# Task description
Please find the line that holds "Task: Click the step 4 number circle" below and reproduce it, along with every line after it through the end, exactly and without pictures.

# Task material
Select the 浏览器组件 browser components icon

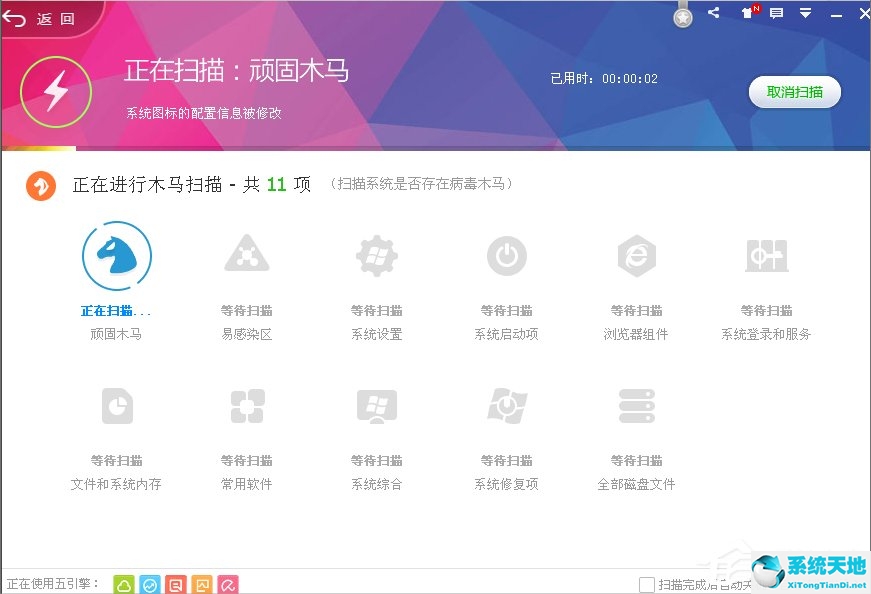click(x=637, y=255)
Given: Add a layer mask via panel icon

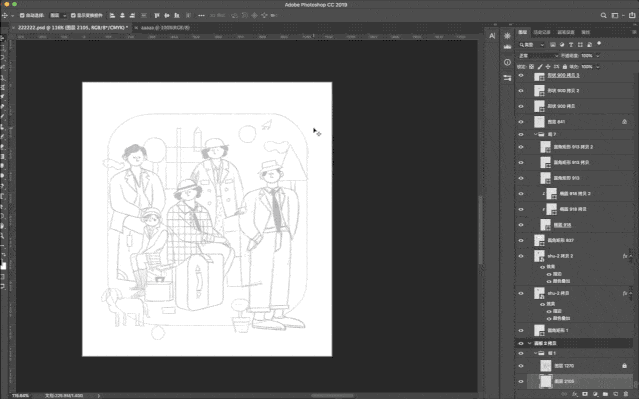Looking at the screenshot, I should (x=585, y=394).
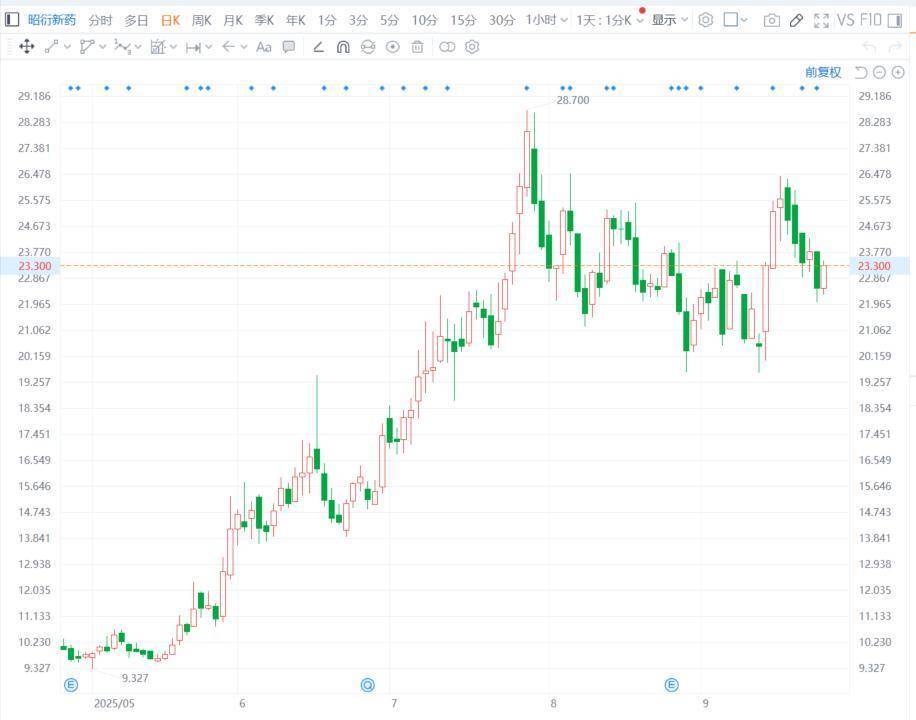This screenshot has height=720, width=916.
Task: Expand the chart layout square dropdown
Action: [x=736, y=20]
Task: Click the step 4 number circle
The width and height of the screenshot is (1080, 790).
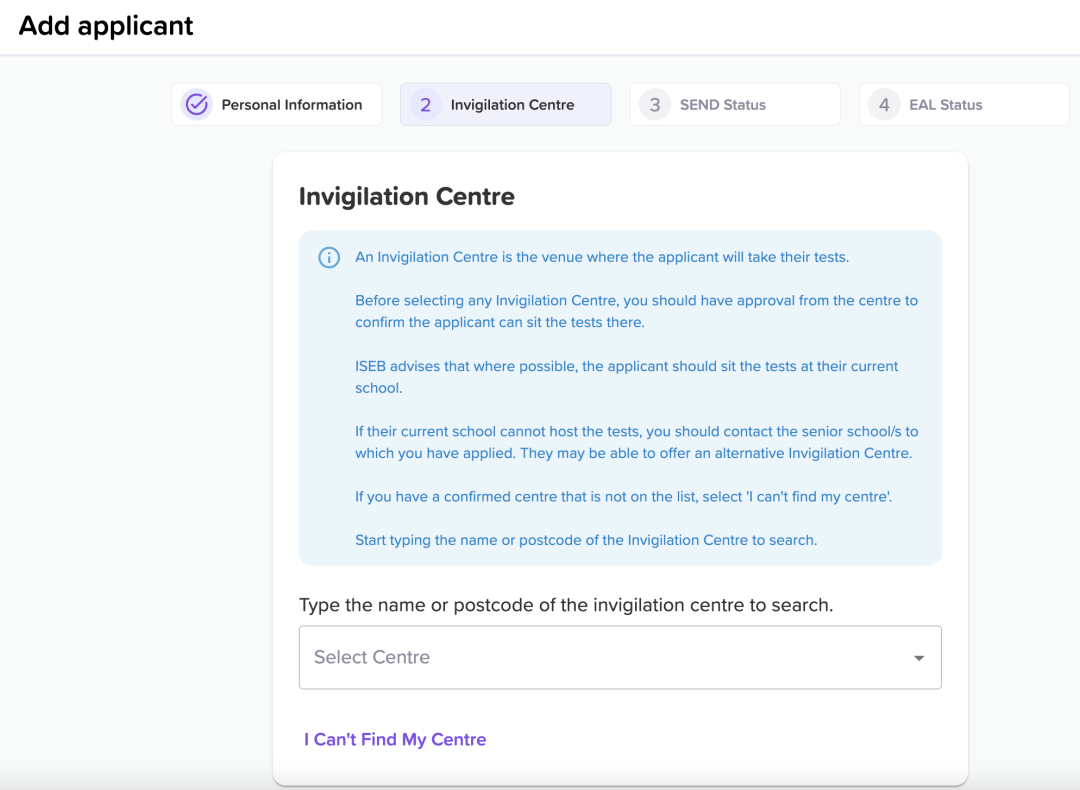Action: point(884,105)
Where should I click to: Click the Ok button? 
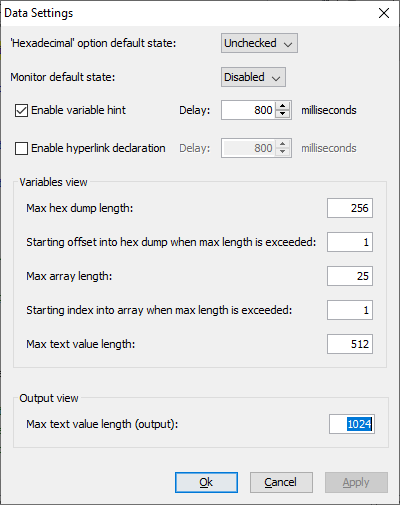(206, 482)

# Response to the exercise
Task: Click the step 4 number circle
The width and height of the screenshot is (1080, 790).
Action: point(884,105)
Where should I click to: Click the Ok button? 
(206, 482)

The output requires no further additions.